Top of Exercise material
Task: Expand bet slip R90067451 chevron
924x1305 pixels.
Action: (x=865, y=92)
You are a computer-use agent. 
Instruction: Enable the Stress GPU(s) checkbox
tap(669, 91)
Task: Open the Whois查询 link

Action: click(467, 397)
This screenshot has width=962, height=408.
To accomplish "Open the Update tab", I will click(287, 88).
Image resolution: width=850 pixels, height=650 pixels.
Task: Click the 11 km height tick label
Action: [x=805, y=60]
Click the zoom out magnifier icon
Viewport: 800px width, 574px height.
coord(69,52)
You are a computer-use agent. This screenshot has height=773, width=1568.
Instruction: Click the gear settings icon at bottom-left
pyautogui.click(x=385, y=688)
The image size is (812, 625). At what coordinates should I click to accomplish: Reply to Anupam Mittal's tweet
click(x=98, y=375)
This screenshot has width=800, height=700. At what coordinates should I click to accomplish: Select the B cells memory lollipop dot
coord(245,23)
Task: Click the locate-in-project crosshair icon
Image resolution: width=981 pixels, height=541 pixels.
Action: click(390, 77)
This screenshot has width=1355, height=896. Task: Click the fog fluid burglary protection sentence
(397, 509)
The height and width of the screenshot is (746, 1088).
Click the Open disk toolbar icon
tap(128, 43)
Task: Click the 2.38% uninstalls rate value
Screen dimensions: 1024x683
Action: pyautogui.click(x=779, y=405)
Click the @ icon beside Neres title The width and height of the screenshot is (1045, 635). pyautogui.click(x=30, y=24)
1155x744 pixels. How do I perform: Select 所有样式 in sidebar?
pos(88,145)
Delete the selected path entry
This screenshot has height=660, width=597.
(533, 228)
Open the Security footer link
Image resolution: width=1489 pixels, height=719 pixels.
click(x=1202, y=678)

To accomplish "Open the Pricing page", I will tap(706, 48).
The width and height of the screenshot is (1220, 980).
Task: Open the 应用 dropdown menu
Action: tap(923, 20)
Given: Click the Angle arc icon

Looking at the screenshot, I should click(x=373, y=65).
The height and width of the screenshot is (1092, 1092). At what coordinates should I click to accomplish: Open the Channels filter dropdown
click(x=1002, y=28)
Bottom of Exercise material
§ **Your task**:
Starting at the line that holds "The height and width of the screenshot is (1092, 1092).", retype each line exactly through the end of the entries, both ends included.

§ **Solution for this problem**:
The height and width of the screenshot is (1092, 1092). At what coordinates should I click to accomplish: Open the Channels filter dropdown
click(x=1002, y=28)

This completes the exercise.